Don't You Have Another Kid Too?

Yes, poor Delphine hasn't been getting much screen time here, we're too busy with the baby and books and unsolicited advice. But she's still here, very much so.

Delphine is... funny. Delphine likes to pretend. When she pretends to do something, like open a pretend suitcase or put on a pretend boot, she makes a "shhhick" noise, her own all-purpose sound effect. (She learned that from her Daddy, the master of sound effects.)

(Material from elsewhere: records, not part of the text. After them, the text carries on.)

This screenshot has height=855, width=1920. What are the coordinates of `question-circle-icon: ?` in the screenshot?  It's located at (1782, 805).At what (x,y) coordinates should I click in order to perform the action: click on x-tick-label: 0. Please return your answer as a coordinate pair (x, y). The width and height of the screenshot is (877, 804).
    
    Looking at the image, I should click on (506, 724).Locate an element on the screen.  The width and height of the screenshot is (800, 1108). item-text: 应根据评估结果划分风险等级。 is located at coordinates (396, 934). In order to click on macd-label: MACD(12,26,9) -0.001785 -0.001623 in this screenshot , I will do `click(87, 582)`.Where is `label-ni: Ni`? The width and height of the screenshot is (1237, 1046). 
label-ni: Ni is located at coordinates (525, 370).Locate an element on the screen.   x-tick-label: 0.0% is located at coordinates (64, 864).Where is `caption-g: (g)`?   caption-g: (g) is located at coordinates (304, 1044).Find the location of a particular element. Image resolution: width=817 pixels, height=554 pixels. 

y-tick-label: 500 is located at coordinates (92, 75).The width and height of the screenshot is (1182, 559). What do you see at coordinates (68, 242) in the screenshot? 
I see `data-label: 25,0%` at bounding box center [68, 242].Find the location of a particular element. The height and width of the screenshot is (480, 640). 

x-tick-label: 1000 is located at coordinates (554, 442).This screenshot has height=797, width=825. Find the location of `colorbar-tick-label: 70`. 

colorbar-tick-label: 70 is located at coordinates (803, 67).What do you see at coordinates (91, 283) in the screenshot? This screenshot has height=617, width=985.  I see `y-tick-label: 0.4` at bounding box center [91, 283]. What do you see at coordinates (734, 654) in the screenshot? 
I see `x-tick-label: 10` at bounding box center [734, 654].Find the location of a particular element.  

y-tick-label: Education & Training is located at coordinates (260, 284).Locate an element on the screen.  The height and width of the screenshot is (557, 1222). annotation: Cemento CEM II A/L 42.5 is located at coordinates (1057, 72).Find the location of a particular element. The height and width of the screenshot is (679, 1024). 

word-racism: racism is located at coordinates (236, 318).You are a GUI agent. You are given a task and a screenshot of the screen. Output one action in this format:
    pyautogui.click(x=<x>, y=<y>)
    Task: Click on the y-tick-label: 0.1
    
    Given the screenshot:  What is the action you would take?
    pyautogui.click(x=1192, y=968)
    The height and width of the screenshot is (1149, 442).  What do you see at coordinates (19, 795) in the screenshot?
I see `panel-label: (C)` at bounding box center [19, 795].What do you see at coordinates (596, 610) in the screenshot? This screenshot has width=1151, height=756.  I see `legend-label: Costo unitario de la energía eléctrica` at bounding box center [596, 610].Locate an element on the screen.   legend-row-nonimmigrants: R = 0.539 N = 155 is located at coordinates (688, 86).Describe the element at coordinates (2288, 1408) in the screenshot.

The other day Delphine and Daddy were going to the pretend beach, and Daddy had to put on a pretend wetsuit, so Delphine helped. She pulled it up over his legs and arms and zipped the pretend zip up the front. Then Daddy had to put on a pretend sunhat; Delphine patted it around his head as if she were encasing him in playdough, and then, with a flourish, tied it under his chin with a huge, pretend bow. It was at that point that I bust a gut laughing; Delphine didn't see the humour, and so left the room. Blake asked "Where are you going?"

"To the swimming pool."

"Should I swim to the pool with you?"

"Yeah."

So Blake did the worm out of the room, oscillating along the floor. I think I actually died from laughing and I'm typing this from the afterlife. Kids are funny, and if your husband happens to be funny too, you've hit the jackpot. (Even if no-one else thinks he's funny, it still counts.)


Delphine's into fairy tales. She likes "Goldilocks", "The Three Little Pigs", "Little Red Riding Hood", "Henny Penny" and "The Three Billy Goats Gruff". Reading fairy tales to her has made me realize how common fairy tale references are; they're everywhere. I am so pleased and excited to be introducing her to this piece of our culture. This is why I became a mother: I get such pleasure from reading, from knowing about things, from recognizing things in unexpected places, from putting ideas together, from intellectual life in general, and I am so keen to share that with my children. I guess this is why athletic types like to take their kids out to play ball and stuff, and why it's so purturbing to have a child who doesn't share your way of thinking.

We've also started reading Dennis Lee poems, and she has a few of them memorized. "Mumbo, Jumbo, Christopher Columbo, sitting on the sidewalk chewing bubble gumbo; I think I catch a WHALE; I think I'll catch a snail; I think I'll sit around a while, chewing bubble gumbo." It's nice to have these things in your head so you have something to say to yourself while you're, you know, in the shower or walking around. She has an uncanny recall for text and poems; yesterday I caught her reciting entire paragraphs of "Henny Penny" to herself. I don't know if that's unusual or just part of the incredible learning machine that is a little kid's brain.

But I'm glad to be filling it with these things; what do kids who aren't read to talk about to themselves?

She's about, oh, eighty percent potty trained. How did we do it? I don't really know. We read lots of books about it, and talked about it a lot, and worried about it a lot, but we didn't reward her or coax her (much). In the end she has almost potty trained herself, just like the books said she would.

She still chooses to wear pull-ups some days, but she always poops in the toilet, and when she pees in her diaper it's because she has decided to do so. How do I know? Because she tells me about it. "Do we pee in diapers?" "Yeah, you can pee in your diaper. Do you want to go pee in the toilet?" "No, I will pee in my diaper." Waits... "I need a new diaper." Fortunately she can change her own diaper now. Hooray for pull-ups!

Incidentally, according to that history of childcare book I read, apparently the potty training of Louis the somethingth of France started when he was eighteen months, and ended when he was around three, so this timetable for toileting isn't some product of our degenerate times and diaper companies; it's just when the brain is ready. (Although I still think you can train, in the Pavlovian sense, your baby or young toddler to go in the potty if you work on it.)

What else? She dresses herself, although not usually as promptly as I would like her to. She loves to wear her yellow rain jacket and gets very angry when she has to wear her snowsuit instead. She eats, but not very much, and I am afraid I don't make fruit and vegetables enough of a priority. When you only eat (apparently) half a cup of food a day, it's easy to fill yourself up with meat and bread. I am trying harder.

This weekend we had our first bona fide scary toddler-running-into-traffic moment (and hopefully our last). There wasn't really any traffic, it was a little tiny street next to a park and there weren't any cars on it, but it was still very bad and there was angriness and a stern talking to. What happened was that she was wandering around the park with a friend, and neither she nor her friend were responding to me or the friend's mother calling their names. They got a little too far away from us and too close to the street, and just wandered out between the parked cars.

I'm not sure whether, at this age, I should expect her to respond to verbal commands (and I have just failed to instill that in her), or whether she's still young enough that I need to stay close and keep control over her physically. Either way, I will definitely stay closer to her from now on, in potentially alarming situations like that.